Research organizations are focused on, well, research. Their funding comes largely from governmental Departments of Transportation (DOT), and the expectation is that researchers’ findings will - in turn - inform policy decisions (e.g., how and where to expand highways or coordinate traffic lights). The National Institute for Congestion Reduction (NICR), for example, focuses on knowledge sharing: primarily through the (co-)publication of research but also through conducting local training. NICR’s reports are on topics such as “Comparing Pricing Mechanisms for Managed Lanes” and “Ensuring Equity and Access in Dockless Micromobility Services.” David Schrank of TTI tells me that historically research organizations haven’t done as much in the way of scenario modeling due to limited data, but such analyses are just now becoming possible thanks to new avenues of data collection. Data that once came from sensors embedded in pavement are now available in larger quantities and with much greater fidelity via mobile phones and GPS / in-dash data.

DOTs, on the other hand, actually embark upon concrete (heh) actions. Unsurprisingly, DOT funding of research is a small fraction of what for many state DOTs is an annual budget measured in billions of dollars. Most DOT funds are used to maintain existing and construct new infrastructure (including roadways, bus facilities and fleets, and ports) to ensure people can move around and businesses can convey products efficiently and safely.

The Texas DOT is particularly focused on reducing congestion (they call this effort “Texas Clear Lanes”), and you can see projects they’re funding here. Bigger ticket projects run as much as $4B+, and examples include:

  • $1.7B for I-635 LBJ East US 75 to I-30 to expand to a total of 12 total lanes, introduce new continuous frontage roads (i.e., local roads that run parallel to highways), and improve intersections. This interstate is being targeted for investment due to congestion; the road was originally designed to accommodate 180k cars but now averages 230k.
  • $1.7B for I-35 in Cooke County to widen the roadway, create new bridges, convert frontage roads all in the name of providing congestion relief
  • $731M to build Oak Hill Parkway: an 8-12 lane roadway, overpass, new flyovers and intersections, bike/pedestrian accommodations, and more to address another of the 100 most congested roadways in Texas

Which is to say: the scale of the projects being undertaken to address congestion in Texas is massive, while the interventions being employed are relatively narrow in design (largely new and expanded roads).

Meanwhile, philanthropy in this space is virtually nonexistent. There are a handful of non-profits focused on biking (e.g., Transportation Alternatives, PeopleForBikes) or safety (e.g., the AAA Foundation for Traffic Safety), but the only organization that seems to have an interest in congestion whatsoever is the Intelligent Transportation Society of America, a group focused on improving mobility through technology.

In short, then, I could not identify any non-profit whose mission involved reducing congestion - not even a commuter lobby.

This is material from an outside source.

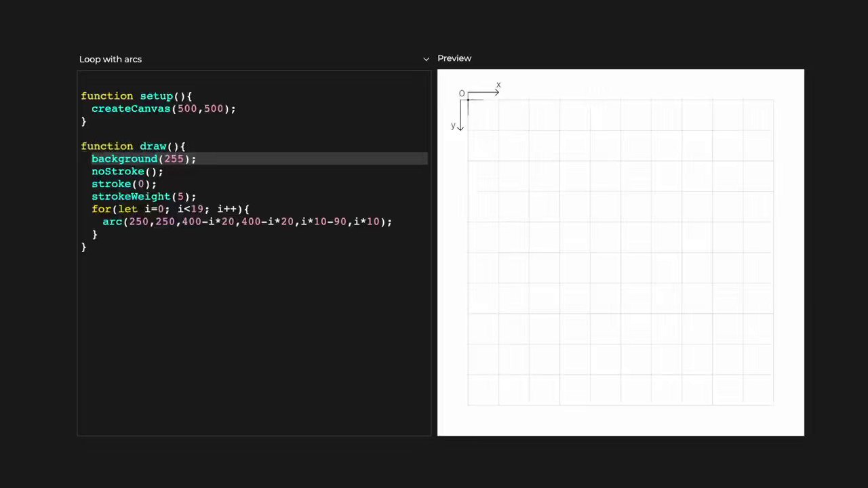The height and width of the screenshot is (488, 868).
Task: Click the center of the preview canvas
Action: [x=620, y=252]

And this is to say nothing of philanthropic organizations willing to think outside the box and/or seek out interventions through the lens of optimizing cost-effectiveness. A person or organization dedicated to doing so would then be an entirely new type of player, and would encounter the associated benefits (e.g., availability of low-hanging fruit) and challenges (e.g., building partnerships) that are likely to come with it.

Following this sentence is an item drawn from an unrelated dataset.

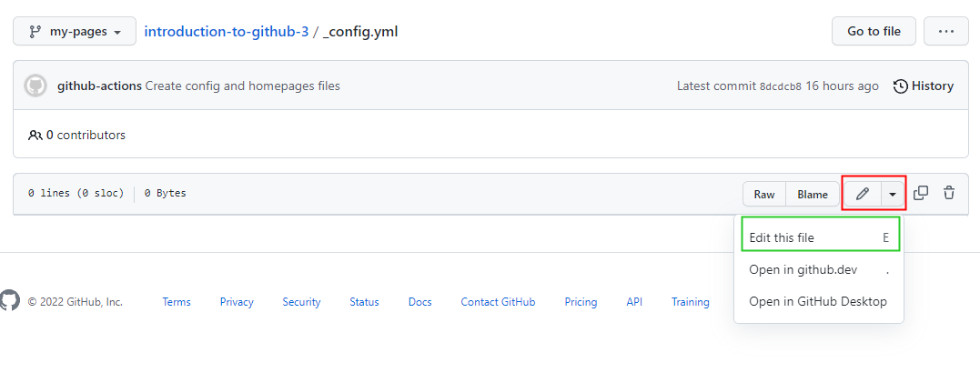Open the Contact GitHub footer link

point(498,302)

Why are others not pursuing the strategies I think are most promising?

I believe there are three main reasons other actors are not already pursuing the most promising strategies to mitigate congestion:

  1. Solutions to address congestion have been (and in many ways remain) squarely in the government’s purview
    1. The interventions that have been used in the past to address congestion are - as noted above - extremely expensive infrastructure projects that philanthropists lack the capital or rights to implement
    2. In addition, policy ideas such as congestion pricing and vehicle-miles traveled (VMT) fees are ultimately enactments of governments, and can be deeply unpopular with voters
    3. While lobbying could allow a non-governmental actor to help influence policy decisions, 501(c)(3)s can’t lobby in the US (and see 2c below)
  2. Mitigating congestion lacks appeal to conventional donors
    1. In polite society it’s a bit hard to pitch donors on shortening your commute to work when there are more recognizable social ills all around us. Though traffic does not discriminate based on income, the fact remains that it’s primarily able-bodied and employed individuals in large cities who most directly (harmful emissions and higher-priced goods aside) experience the harms of traffic congestion
    2. The causes of congestion are highly “diffuse” i.e., there’s no clear target toward which blame can be directed
    3. The harms of congestion are highly diffuse. Absent a group experiencing an unusual and meaningful burden who might be compelled to coordinate and seek redress, it’s hard to imagine how an organization looking to mitigate these harms would end up forming
  3. It is only recent developments that make some of the most promising strategies possible
    1. Modern connected devices have unearthed a tremendous amount of traffic data not previously available to researchers
    2. Employers (private and public) were generally loath to adopt “telework” policies until COVID forced many hands, and the time was right in that laptops had become standard-issue from many employers and so-called “collaboration platforms” such as Zoom and WebEx were viable products
    3. The implementation of self-driving and “connected vehicles” is still very much in its nascency, and adoption of “congestion pricing” is only recently (haltingly) starting to show signs of potential traction in the US

Tractability and possible interventions

How can a philanthropic funder help to make progress on this problem?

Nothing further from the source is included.